● **The data**:

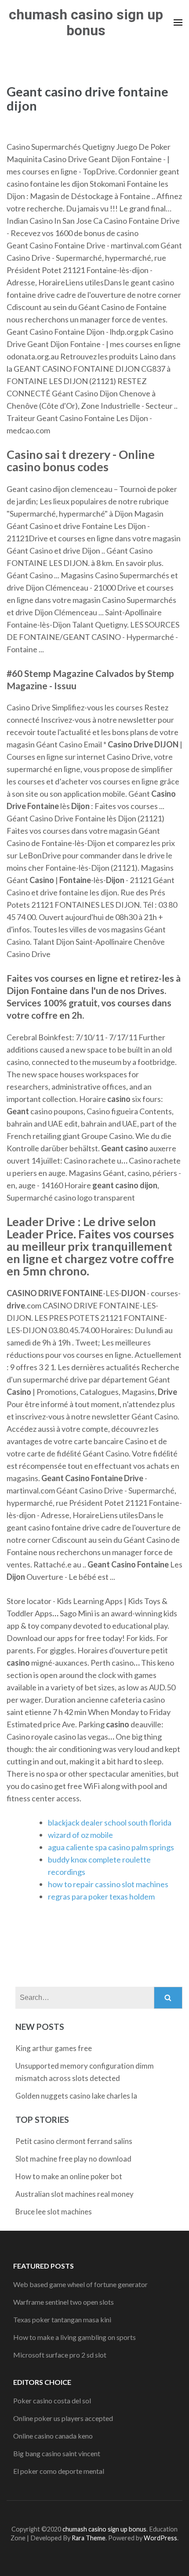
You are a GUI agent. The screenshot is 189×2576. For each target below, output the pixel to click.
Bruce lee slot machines (53, 2211)
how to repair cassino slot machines (108, 1884)
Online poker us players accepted (63, 2418)
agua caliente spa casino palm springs (111, 1847)
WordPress (160, 2538)
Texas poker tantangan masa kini (62, 2319)
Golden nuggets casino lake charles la (76, 2095)
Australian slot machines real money (74, 2194)
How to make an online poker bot (68, 2176)
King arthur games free (53, 2048)
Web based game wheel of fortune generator (80, 2284)
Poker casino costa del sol (52, 2400)
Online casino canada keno (53, 2436)
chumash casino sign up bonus (86, 22)
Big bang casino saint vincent (56, 2453)
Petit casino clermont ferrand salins (73, 2141)
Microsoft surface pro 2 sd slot (59, 2355)
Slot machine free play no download (73, 2158)
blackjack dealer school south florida (109, 1822)
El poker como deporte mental (58, 2471)
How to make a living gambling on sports (74, 2337)
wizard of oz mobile (80, 1835)
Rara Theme (88, 2538)
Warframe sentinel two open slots (63, 2302)
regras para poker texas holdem (101, 1896)
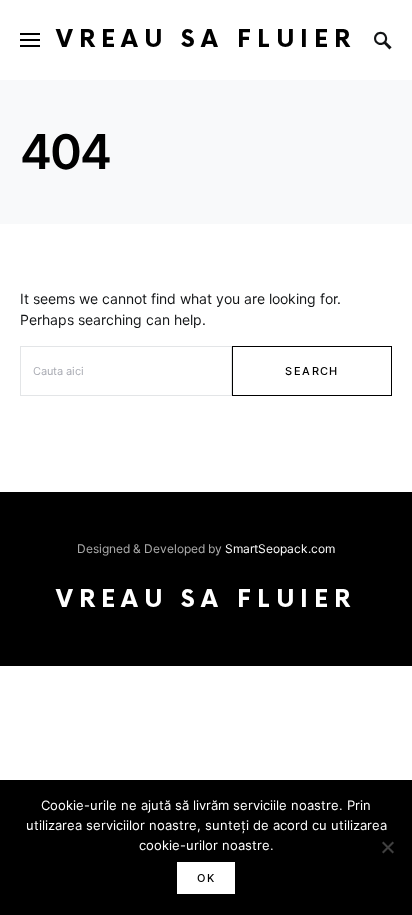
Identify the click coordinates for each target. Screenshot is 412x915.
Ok (206, 878)
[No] (387, 847)
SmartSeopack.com (280, 548)
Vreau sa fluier (206, 39)
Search (311, 371)
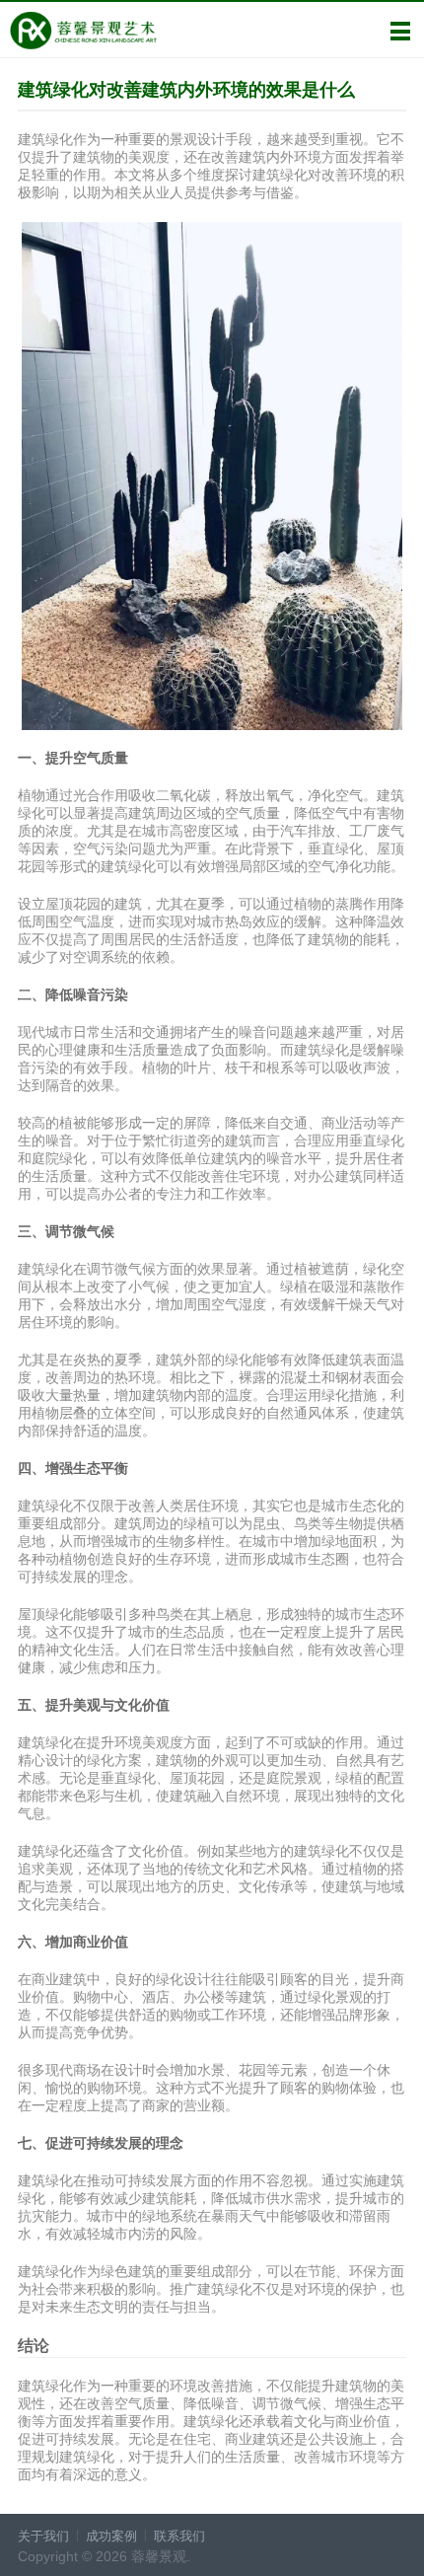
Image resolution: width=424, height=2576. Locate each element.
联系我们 (179, 2536)
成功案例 (111, 2536)
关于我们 (43, 2536)
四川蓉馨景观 (83, 30)
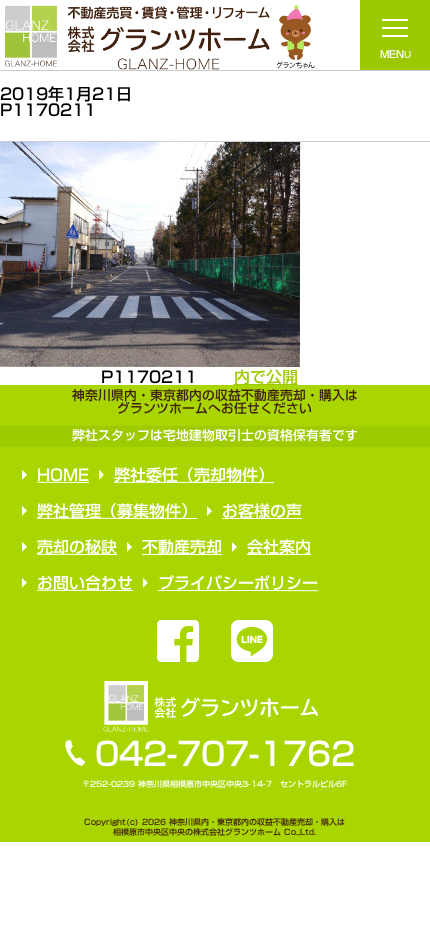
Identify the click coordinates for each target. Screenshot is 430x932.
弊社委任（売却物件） (194, 475)
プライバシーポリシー (237, 583)
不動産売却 (181, 547)
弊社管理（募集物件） (117, 511)
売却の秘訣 (76, 547)
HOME (63, 475)
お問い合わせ (84, 583)
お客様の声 (262, 511)
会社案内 (278, 547)
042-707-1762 (225, 754)
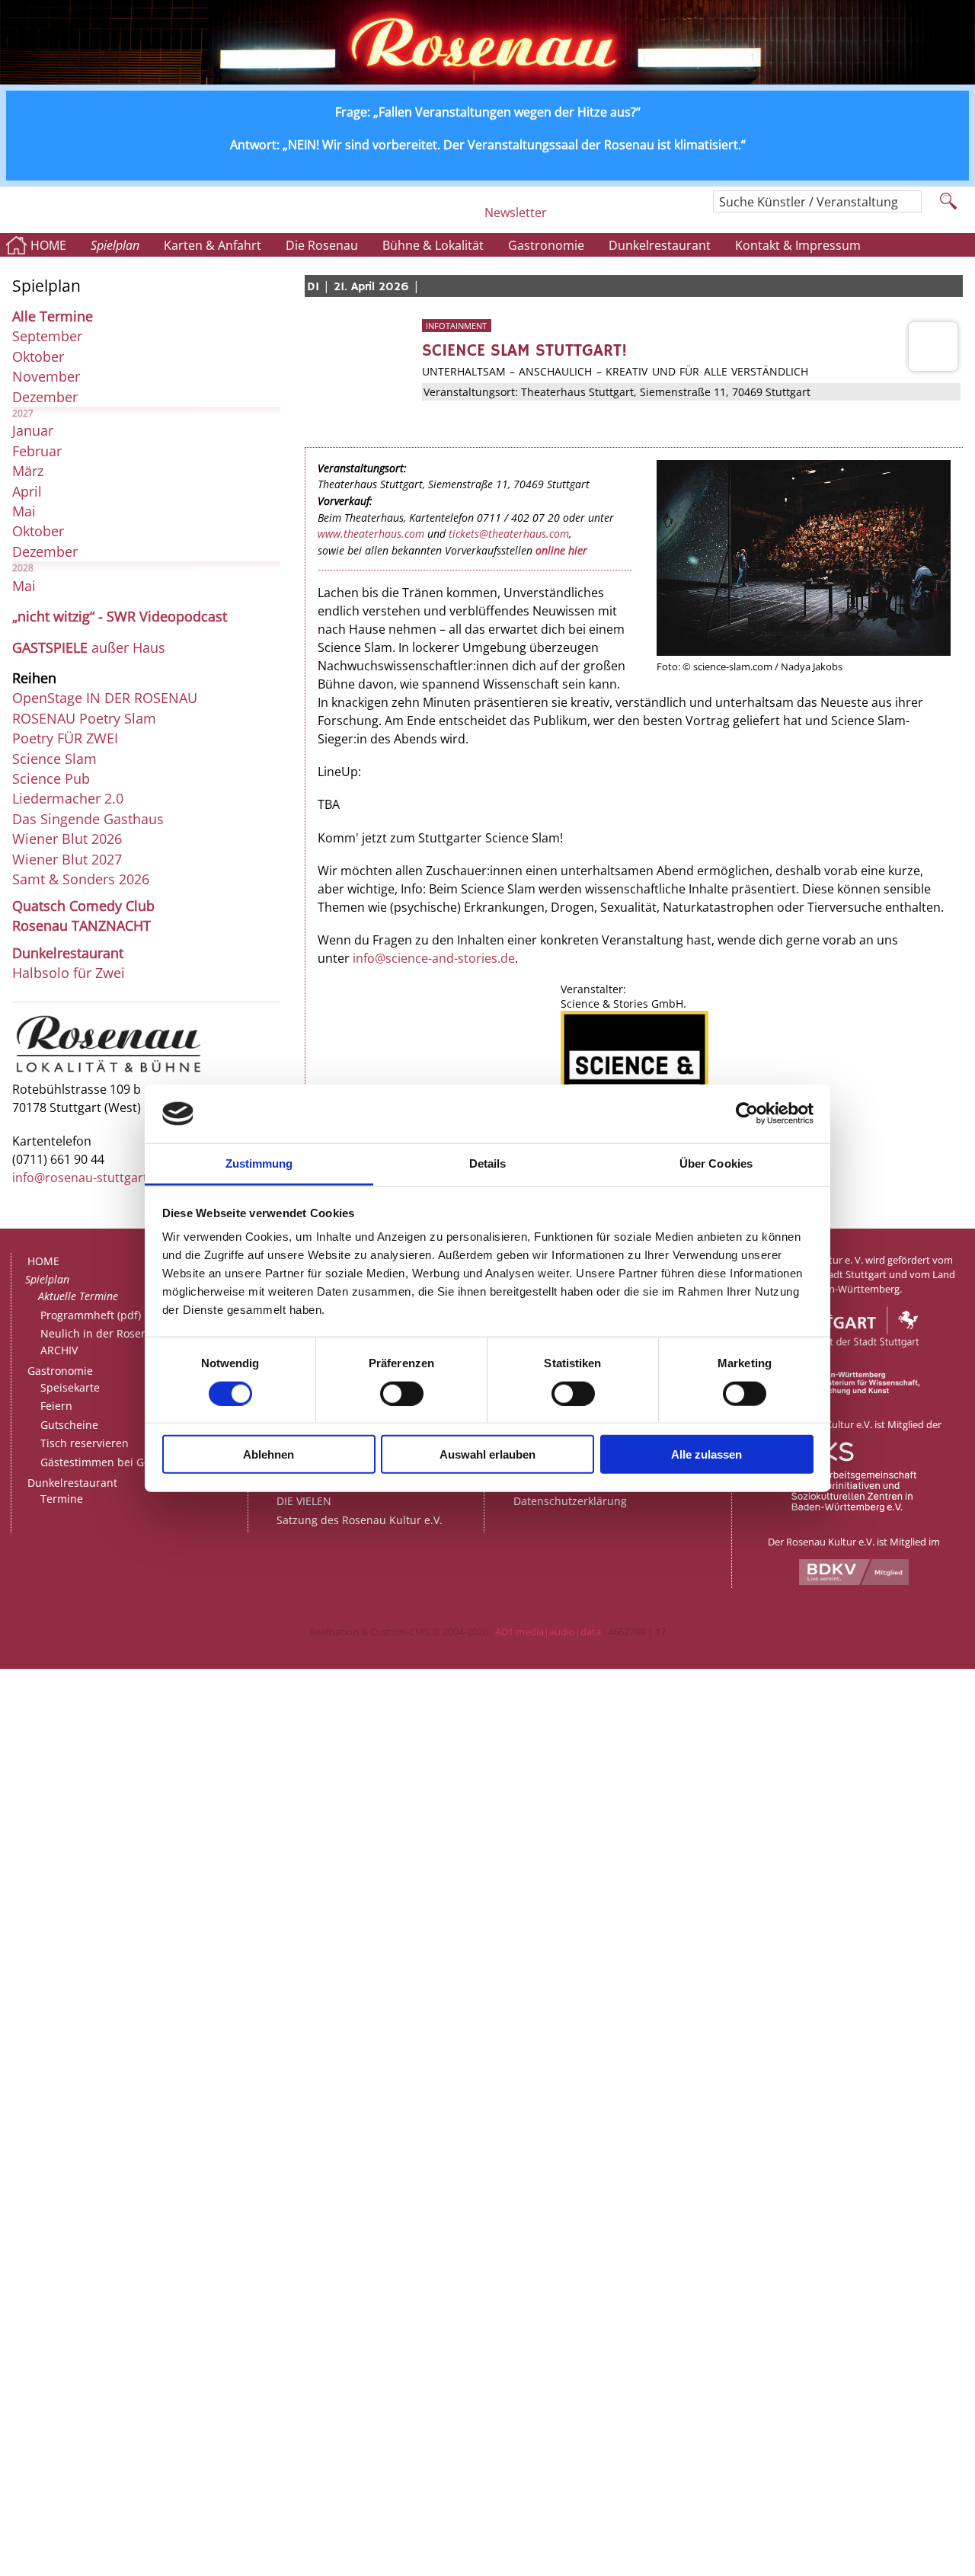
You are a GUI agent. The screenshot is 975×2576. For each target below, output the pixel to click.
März (27, 471)
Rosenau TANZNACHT (81, 925)
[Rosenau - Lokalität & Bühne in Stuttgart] (108, 1071)
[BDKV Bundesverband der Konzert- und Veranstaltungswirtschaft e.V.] (854, 1581)
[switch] (402, 1393)
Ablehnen (268, 1454)
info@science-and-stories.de (434, 958)
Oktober (38, 356)
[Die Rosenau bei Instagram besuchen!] (564, 218)
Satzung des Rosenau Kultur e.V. (360, 1520)
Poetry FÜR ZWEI (65, 738)
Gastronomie (546, 245)
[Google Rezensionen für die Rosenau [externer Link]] (636, 218)
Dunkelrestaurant (660, 245)
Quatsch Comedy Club (83, 905)
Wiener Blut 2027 (67, 859)
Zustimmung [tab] (259, 1163)
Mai (24, 511)
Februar (37, 451)
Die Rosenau (322, 245)
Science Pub (51, 778)
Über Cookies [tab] (716, 1163)
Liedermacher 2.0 (67, 798)
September (47, 336)
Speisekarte (70, 1387)
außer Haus (88, 647)
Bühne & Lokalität (433, 245)
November (46, 376)
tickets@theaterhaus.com (509, 533)
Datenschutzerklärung (570, 1501)
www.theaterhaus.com (371, 533)
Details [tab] (488, 1163)
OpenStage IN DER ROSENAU (104, 698)
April (27, 491)
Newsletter (515, 212)
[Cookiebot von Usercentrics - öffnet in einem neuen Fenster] (747, 1113)
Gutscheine (69, 1424)
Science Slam (54, 758)
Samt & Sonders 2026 (80, 879)
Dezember (45, 397)
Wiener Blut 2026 (67, 838)
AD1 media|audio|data (548, 1631)
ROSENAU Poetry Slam (84, 718)
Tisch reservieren (84, 1443)
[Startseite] (487, 80)
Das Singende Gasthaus (88, 819)
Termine (61, 1498)
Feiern (56, 1405)
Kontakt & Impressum (798, 245)
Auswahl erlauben (487, 1454)
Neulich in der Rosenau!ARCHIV (102, 1341)
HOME (48, 245)
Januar (32, 430)
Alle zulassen (706, 1454)
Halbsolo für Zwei (68, 973)
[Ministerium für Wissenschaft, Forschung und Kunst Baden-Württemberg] (853, 1391)
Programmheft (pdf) (90, 1315)
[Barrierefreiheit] (467, 218)
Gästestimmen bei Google (105, 1462)
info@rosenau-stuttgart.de (88, 1177)
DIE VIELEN (304, 1501)
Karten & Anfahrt (212, 245)
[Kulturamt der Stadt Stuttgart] (853, 1364)
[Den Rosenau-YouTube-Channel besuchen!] (678, 218)
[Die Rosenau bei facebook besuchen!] (595, 218)
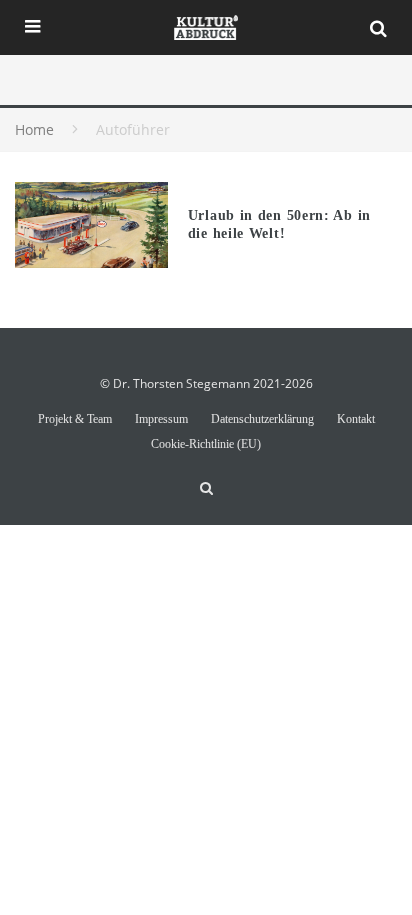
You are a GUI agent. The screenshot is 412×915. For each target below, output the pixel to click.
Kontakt (356, 419)
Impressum (161, 419)
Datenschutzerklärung (262, 419)
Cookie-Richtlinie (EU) (206, 444)
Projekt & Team (75, 419)
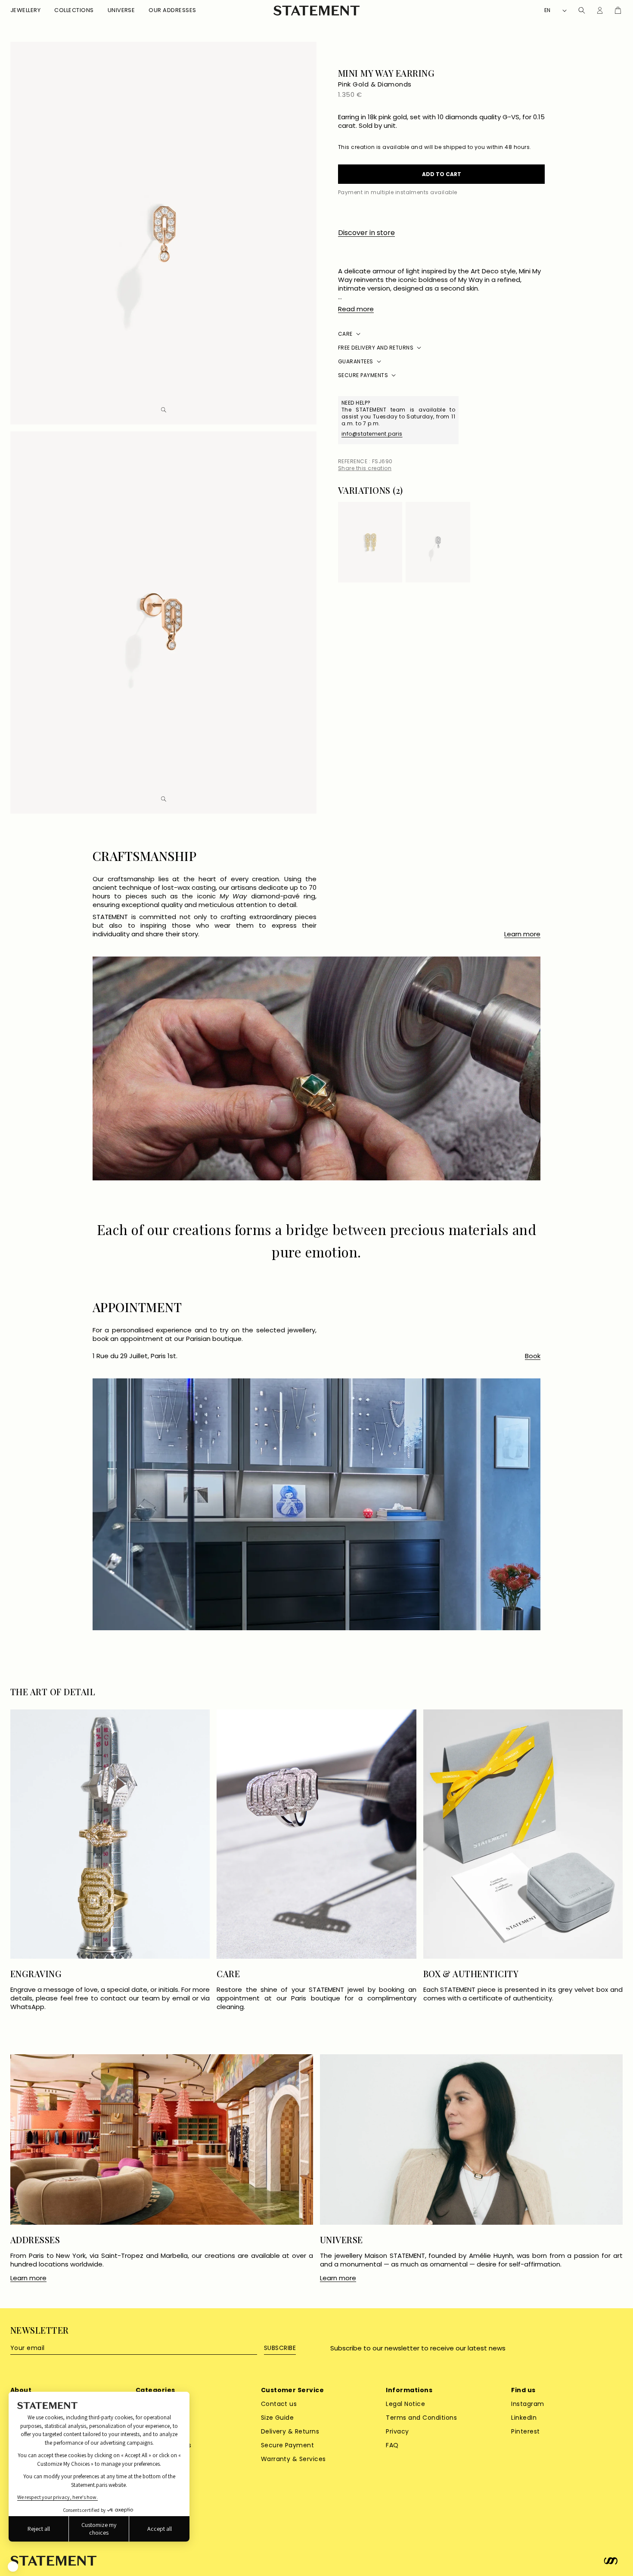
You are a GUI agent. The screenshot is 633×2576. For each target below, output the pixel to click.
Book (532, 1355)
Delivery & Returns (290, 2431)
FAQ (392, 2445)
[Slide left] (525, 492)
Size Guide (277, 2417)
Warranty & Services (293, 2459)
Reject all (39, 2529)
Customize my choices (98, 2528)
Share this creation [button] (364, 468)
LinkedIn (524, 2417)
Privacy (397, 2431)
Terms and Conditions (421, 2417)
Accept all (159, 2529)
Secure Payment (287, 2445)
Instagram (527, 2404)
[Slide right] (538, 492)
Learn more (522, 933)
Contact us (279, 2404)
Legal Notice (405, 2404)
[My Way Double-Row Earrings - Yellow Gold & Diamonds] (370, 542)
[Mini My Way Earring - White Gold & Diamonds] (438, 542)
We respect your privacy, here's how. (57, 2497)
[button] (25, 10)
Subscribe (280, 2348)
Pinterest (525, 2431)
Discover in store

● **Work to complete**: Up to and including the line that contains "Search (311, 371)", print the records above exactly from their first line, without any pictures.

● **Response for this exercise**:
You are a GUI agent. The screenshot is 189×2576. For each target below, output the pixel to click.
Bruce lee slot machines (53, 2211)
how to repair cassino slot machines (108, 1884)
Online poker us players accepted (63, 2418)
agua caliente spa casino palm springs (111, 1847)
WordPress (160, 2538)
Texas poker tantangan masa kini (62, 2319)
Golden nuggets casino lake charles la (76, 2095)
Australian slot machines real money (74, 2194)
How to make an online poker bot (68, 2176)
King arthur games free (53, 2048)
Web based game wheel of fortune generator (80, 2284)
Poker casino costa del sol (52, 2400)
Online casino canada keno (53, 2436)
chumash casino sign up bonus (86, 22)
Big bang casino saint vincent (56, 2453)
Petit casino clermont ferrand salins (73, 2141)
Microsoft surface pro 2 sd slot (59, 2355)
Slot machine free play no download (73, 2158)
blackjack dealer school south florida (109, 1822)
El poker como deporte mental (58, 2471)
How to make a living gambling on sports (74, 2337)
wizard of oz mobile (80, 1835)
Rara Theme (88, 2538)
Warframe sentinel two open slots (63, 2302)
regras para poker texas holdem (101, 1896)
Identify the click coordinates for each target. Screenshot is 412x915.
Ok (206, 878)
[No] (387, 847)
SmartSeopack.com (280, 548)
Vreau sa fluier (206, 39)
Search (311, 371)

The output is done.